Turn the entries below into a Markdown table with two columns, n for the row number and Line for the text of each line. Leave out blank lines and number the remaining rows in order.

Entries for locating described items:
####

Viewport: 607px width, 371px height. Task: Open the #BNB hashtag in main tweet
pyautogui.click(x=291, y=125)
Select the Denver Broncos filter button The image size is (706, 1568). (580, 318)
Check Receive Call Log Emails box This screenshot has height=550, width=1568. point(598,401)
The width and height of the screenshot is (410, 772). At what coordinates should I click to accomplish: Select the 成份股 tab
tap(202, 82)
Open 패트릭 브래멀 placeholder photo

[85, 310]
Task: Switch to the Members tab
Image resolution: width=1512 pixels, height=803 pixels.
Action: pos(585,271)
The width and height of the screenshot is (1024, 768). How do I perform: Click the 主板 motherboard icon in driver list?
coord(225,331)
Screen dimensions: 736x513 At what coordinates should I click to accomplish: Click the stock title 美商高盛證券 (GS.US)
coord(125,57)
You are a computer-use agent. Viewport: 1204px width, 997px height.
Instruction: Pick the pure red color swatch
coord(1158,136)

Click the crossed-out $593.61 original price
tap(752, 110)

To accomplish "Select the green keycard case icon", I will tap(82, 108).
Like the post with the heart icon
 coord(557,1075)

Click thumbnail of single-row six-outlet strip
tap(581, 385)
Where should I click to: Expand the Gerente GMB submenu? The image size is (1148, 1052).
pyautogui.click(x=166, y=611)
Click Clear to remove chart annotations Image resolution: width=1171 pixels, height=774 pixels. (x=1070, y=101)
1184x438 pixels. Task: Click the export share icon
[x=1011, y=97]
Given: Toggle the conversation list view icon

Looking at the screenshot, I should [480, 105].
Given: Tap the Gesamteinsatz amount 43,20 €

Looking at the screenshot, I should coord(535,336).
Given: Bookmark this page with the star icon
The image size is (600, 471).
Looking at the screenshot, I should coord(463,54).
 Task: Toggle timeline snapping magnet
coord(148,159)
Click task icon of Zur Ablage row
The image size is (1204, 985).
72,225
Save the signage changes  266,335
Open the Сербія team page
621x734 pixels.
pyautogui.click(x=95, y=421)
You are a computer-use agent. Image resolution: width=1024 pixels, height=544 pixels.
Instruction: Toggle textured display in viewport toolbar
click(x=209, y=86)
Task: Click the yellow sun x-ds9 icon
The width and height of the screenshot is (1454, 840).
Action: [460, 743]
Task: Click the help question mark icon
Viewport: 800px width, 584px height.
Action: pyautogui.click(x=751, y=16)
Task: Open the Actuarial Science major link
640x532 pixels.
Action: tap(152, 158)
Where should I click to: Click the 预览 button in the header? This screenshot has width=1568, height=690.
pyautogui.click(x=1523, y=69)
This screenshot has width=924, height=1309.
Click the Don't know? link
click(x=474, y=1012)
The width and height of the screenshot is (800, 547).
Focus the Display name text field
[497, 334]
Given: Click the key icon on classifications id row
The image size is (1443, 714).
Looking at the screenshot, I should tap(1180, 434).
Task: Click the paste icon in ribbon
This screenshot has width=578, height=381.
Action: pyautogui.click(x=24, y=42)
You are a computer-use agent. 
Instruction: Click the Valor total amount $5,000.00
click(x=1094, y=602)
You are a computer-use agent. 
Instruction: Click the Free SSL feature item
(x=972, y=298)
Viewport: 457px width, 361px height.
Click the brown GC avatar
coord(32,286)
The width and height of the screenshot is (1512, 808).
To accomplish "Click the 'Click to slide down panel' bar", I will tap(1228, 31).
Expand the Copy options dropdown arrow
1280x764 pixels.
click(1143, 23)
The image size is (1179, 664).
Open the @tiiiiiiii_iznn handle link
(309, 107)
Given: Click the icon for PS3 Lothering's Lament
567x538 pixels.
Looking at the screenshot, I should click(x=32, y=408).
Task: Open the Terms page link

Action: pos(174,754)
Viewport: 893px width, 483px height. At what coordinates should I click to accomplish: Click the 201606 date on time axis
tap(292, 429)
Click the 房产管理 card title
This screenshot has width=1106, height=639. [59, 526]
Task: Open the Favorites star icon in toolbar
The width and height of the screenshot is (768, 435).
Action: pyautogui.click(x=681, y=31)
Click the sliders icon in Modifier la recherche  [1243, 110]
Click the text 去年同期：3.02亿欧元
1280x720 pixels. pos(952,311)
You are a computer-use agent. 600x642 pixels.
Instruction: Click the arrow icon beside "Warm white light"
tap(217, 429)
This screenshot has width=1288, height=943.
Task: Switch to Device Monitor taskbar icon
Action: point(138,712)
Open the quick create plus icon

####

(Correct response):
| n | Line |
|---|---|
| 1 | Viewport: 607px width, 371px height. Task: Open the #BNB hashtag in main tweet |
| 2 | pyautogui.click(x=291, y=125) |
| 3 | Select the Denver Broncos filter button The image size is (706, 1568). (580, 318) |
| 4 | Check Receive Call Log Emails box This screenshot has height=550, width=1568. point(598,401) |
| 5 | The width and height of the screenshot is (410, 772). At what coordinates should I click to accomplish: Select the 成份股 tab |
| 6 | tap(202, 82) |
| 7 | Open 패트릭 브래멀 placeholder photo |
| 8 | [85, 310] |
| 9 | Task: Switch to the Members tab |
| 10 | Image resolution: width=1512 pixels, height=803 pixels. |
| 11 | Action: pos(585,271) |
| 12 | The width and height of the screenshot is (1024, 768). How do I perform: Click the 主板 motherboard icon in driver list? |
| 13 | coord(225,331) |
| 14 | Screen dimensions: 736x513 At what coordinates should I click to accomplish: Click the stock title 美商高盛證券 (GS.US) |
| 15 | coord(125,57) |
| 16 | You are a computer-use agent. Viewport: 1204px width, 997px height. |
| 17 | Instruction: Pick the pure red color swatch |
| 18 | coord(1158,136) |
| 19 | Click the crossed-out $593.61 original price |
| 20 | tap(752, 110) |
| 21 | To accomplish "Select the green keycard case icon", I will tap(82, 108). |
| 22 | Like the post with the heart icon |
| 23 |  coord(557,1075) |
| 24 | Click thumbnail of single-row six-outlet strip |
| 25 | tap(581, 385) |
| 26 | Where should I click to: Expand the Gerente GMB submenu? The image size is (1148, 1052). |
| 27 | pyautogui.click(x=166, y=611) |
| 28 | Click Clear to remove chart annotations Image resolution: width=1171 pixels, height=774 pixels. (x=1070, y=101) |
| 29 | 1184x438 pixels. Task: Click the export share icon |
| 30 | [x=1011, y=97] |
| 31 | Given: Toggle the conversation list view icon |
| 32 | Looking at the screenshot, I should [480, 105]. |
| 33 | Given: Tap the Gesamteinsatz amount 43,20 € |
| 34 | Looking at the screenshot, I should coord(535,336). |
| 35 | Given: Bookmark this page with the star icon |
| 36 | The image size is (600, 471). |
| 37 | Looking at the screenshot, I should coord(463,54). |
| 38 |  Task: Toggle timeline snapping magnet |
| 39 | coord(148,159) |
| 40 | Click task icon of Zur Ablage row |
| 41 | The image size is (1204, 985). |
| 42 | 72,225 |
| 43 | Save the signage changes  266,335 |
| 44 | Open the Сербія team page |
| 45 | 621x734 pixels. |
| 46 | pyautogui.click(x=95, y=421) |
| 47 | You are a computer-use agent. Image resolution: width=1024 pixels, height=544 pixels. |
| 48 | Instruction: Toggle textured display in viewport toolbar |
| 49 | click(x=209, y=86) |
| 50 | Task: Click the yellow sun x-ds9 icon |
| 51 | The width and height of the screenshot is (1454, 840). |
| 52 | Action: [460, 743] |
| 53 | Task: Click the help question mark icon |
| 54 | Viewport: 800px width, 584px height. |
| 55 | Action: pyautogui.click(x=751, y=16) |
| 56 | Task: Open the Actuarial Science major link |
| 57 | 640x532 pixels. |
| 58 | Action: tap(152, 158) |
| 59 | Where should I click to: Click the 预览 button in the header? This screenshot has width=1568, height=690. |
| 60 | pyautogui.click(x=1523, y=69) |
| 61 | This screenshot has width=924, height=1309. |
| 62 | Click the Don't know? link |
| 63 | click(x=474, y=1012) |
| 64 | The width and height of the screenshot is (800, 547). |
| 65 | Focus the Display name text field |
| 66 | [497, 334] |
| 67 | Given: Click the key icon on classifications id row |
| 68 | The image size is (1443, 714). |
| 69 | Looking at the screenshot, I should tap(1180, 434). |
| 70 | Task: Click the paste icon in ribbon |
| 71 | This screenshot has width=578, height=381. |
| 72 | Action: pyautogui.click(x=24, y=42) |
| 73 | You are a computer-use agent.  |
| 74 | Instruction: Click the Valor total amount $5,000.00 |
| 75 | click(x=1094, y=602) |
| 76 | You are a computer-use agent.  |
| 77 | Instruction: Click the Free SSL feature item |
| 78 | (x=972, y=298) |
| 79 | Viewport: 457px width, 361px height. |
| 80 | Click the brown GC avatar |
| 81 | coord(32,286) |
| 82 | The width and height of the screenshot is (1512, 808). |
| 83 | To accomplish "Click the 'Click to slide down panel' bar", I will tap(1228, 31). |
| 84 | Expand the Copy options dropdown arrow |
| 85 | 1280x764 pixels. |
| 86 | click(1143, 23) |
| 87 | The image size is (1179, 664). |
| 88 | Open the @tiiiiiiii_iznn handle link |
| 89 | (309, 107) |
| 90 | Given: Click the icon for PS3 Lothering's Lament |
| 91 | 567x538 pixels. |
| 92 | Looking at the screenshot, I should click(x=32, y=408). |
| 93 | Task: Open the Terms page link |
| 94 | Action: pos(174,754) |
| 95 | Viewport: 893px width, 483px height. At what coordinates should I click to accomplish: Click the 201606 date on time axis |
| 96 | tap(292, 429) |
| 97 | Click the 房产管理 card title |
| 98 | This screenshot has width=1106, height=639. [59, 526] |
| 99 | Task: Open the Favorites star icon in toolbar |
| 100 | The width and height of the screenshot is (768, 435). |
| 101 | Action: pyautogui.click(x=681, y=31) |
| 102 | Click the sliders icon in Modifier la recherche  [1243, 110] |
| 103 | Click the text 去年同期：3.02亿欧元 |
| 104 | 1280x720 pixels. pos(952,311) |
| 105 | You are a computer-use agent. 600x642 pixels. |
| 106 | Instruction: Click the arrow icon beside "Warm white light" |
| 107 | tap(217, 429) |
| 108 | This screenshot has width=1288, height=943. |
| 109 | Task: Switch to Device Monitor taskbar icon |
| 110 | Action: point(138,712) |
| 111 | Open the quick create plus icon |